EXTRACTED TEXT:
╭──

Launchpad Damaged During Saturday’s Shuttle Launch

Debris falls into the water following Discovery’s launch on Saturday. Images from CBS Space Place.

The launchpad at Kennedy Space Center was damaged during Saturday’s space shuttle launch. Pictures taken during Discovery’s launch show debris raining down into the waterway just behind launchpad 39A. Additional images show debris that appears to be broken concrete littering a nearby road as well as damaged and buckled concrete on one side of the launchpad. CBS News’ Bill Harwood reported that the damage to the pad occured on the north side of the “flame trench” wall. The trench is used to divert exhaust from the shuttle’s solid rocket boosters.

The damage is “unusual,” Harwood quoted NASA spokesman Bill Johnson, who verified the damage was serious and tomorrow (Monday) a full report on the incident will be issued. Harwood also reported that a NASA manager said part of the pad’s base was repaired following a previous launch, but possibly something was either missed or not repaired correctly.

The debris appears to come from the lauchpad itself, and not the shuttle. And whether any of the debris hit the shuttle is currently unknown. The astronauts on board Discovery have not yet been able to conduct the usual inspection of the shuttle nose cap and wing leading edge panels because the 50-foot-long boom equipped with laser scanners and high-resolution cameras was unable to fit into the shuttle’s payload bay due to the large size of the Japanese Kibo laboratory that Discovery is bringing to the International Space Station. The last shuttle crew left the orbiter boom sensor system at the ISS, and the crew of Discovery will retrieve it while docked to the station. ISS crew members will take high resolution pictures of the shuttle as it approaches the station on Monday. Docking is scheduled about 2 pm EDT.

Both launchpads at KSC, 39A and 39B were originally built for the Apollo spacecraft/Saturn rockets and were modified for the space shuttles. During launches the pads must withstand both high heat and extreme pressure.

Original News Source: CBS Space Place

6 Replies to “Launchpad Damaged During Saturday’s Shuttle Launch”

╰──

DATA FOR ANALYSIS:
╭──

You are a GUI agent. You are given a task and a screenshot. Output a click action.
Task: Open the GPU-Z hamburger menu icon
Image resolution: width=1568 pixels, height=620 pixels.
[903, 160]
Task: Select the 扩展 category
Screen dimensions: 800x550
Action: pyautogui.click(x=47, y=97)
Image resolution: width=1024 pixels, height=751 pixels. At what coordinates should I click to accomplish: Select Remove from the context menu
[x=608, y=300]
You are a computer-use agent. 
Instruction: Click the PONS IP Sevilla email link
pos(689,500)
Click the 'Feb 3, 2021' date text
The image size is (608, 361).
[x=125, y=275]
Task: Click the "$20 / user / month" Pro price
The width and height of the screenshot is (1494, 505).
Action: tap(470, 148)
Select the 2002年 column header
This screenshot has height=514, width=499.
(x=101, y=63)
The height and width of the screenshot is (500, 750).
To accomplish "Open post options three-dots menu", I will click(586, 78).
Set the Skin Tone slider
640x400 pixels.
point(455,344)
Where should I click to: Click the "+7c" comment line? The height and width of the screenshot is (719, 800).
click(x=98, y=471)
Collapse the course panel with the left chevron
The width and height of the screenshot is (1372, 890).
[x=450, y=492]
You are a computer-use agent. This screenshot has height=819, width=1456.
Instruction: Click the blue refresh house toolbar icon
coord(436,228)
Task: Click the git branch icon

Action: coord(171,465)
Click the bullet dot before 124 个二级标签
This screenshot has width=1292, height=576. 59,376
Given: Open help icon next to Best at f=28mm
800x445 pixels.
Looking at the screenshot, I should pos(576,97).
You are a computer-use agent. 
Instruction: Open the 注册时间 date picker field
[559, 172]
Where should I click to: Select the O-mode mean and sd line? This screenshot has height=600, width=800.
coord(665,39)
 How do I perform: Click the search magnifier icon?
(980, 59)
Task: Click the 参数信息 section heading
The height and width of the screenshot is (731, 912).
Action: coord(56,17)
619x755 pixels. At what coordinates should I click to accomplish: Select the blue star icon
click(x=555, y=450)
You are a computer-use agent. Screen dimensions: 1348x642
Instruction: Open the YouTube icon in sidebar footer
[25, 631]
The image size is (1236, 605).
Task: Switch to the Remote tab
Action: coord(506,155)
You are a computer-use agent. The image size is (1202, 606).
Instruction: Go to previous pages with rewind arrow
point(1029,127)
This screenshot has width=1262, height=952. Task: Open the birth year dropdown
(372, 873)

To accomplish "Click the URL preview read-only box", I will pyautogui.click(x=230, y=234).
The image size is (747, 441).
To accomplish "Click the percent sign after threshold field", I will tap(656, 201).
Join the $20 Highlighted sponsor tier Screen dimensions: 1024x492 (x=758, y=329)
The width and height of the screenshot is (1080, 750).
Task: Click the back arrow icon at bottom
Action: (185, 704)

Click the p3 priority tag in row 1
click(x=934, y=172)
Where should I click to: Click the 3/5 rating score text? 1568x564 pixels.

╰──

EXERCISE 1:
Using the article about the launchpad damage, decide whether each statement agrees with it: (a) The damage was on the south side of the flame trench wall. (b) The orbiter boom sensor system was left at the ISS by the previous shuttle crew. (c) Both Kennedy launchpads were first built for the space shuttles. Answer yes or no for each, and quote the words from the article that settle it.
EXERCISE 2:
Resume the article about the launchpad damage at Kennedy Space Center, picking up after its last line.
The data above comes from a separate source and is unrelated to the article.

EXPECTED ANSWER 1:
(a) No: "the damage to the pad occured on the north side of the “flame trench” wall"
(b) Yes: "The last shuttle crew left the orbiter boom sensor system at the ISS"
(c) No: "were originally built for the Apollo spacecraft/Saturn rockets"

EXPECTED ANSWER 2:
  1. Seems to me that this type of damage should be expected as the norm, or at least not be unusual considering the massive amounts of force exerted when trying to get something so large and heavy into orbit.

  2. I heard about this via Damaris B. Sarria’s blog – – a NASA insider of sorts who’s just applied for the Astronaut training programme.

    If I want to speculate – and I do mean speculate – I’m guessing that there was liquid water somewhere it wasn’t supposed to be. Subject that to the massive blast of intense heat from the engines, and you could have explosive expansion of steam. (I used to work in a steel factory, and if a blob of molten metal landed in a puddle, it went off like a bomb, shaking the whole factory.)

  3. If it is a fresh repair the concrete used may not have set up properly yet. It can take a considerable amount of time for concrete to set fully and as mentioned before if there was still moisture within the recently repaired section, it is very likely that it was superheated and subsequently was blown apart. I say it’s the cost of doing business.

  4. in the same vein of pure speculation..

    I used to do a lot of firing of clay pieces – sometimes we’d go over 2,000 degrees, which may be a similar temperature range, tho we did it a lot more gradually. Two things would often be destructive:

    one was moisture pockets as previously mentioned, altho those usually just showed up as masses that contracted at different rates and eventually cracked and separated from each other.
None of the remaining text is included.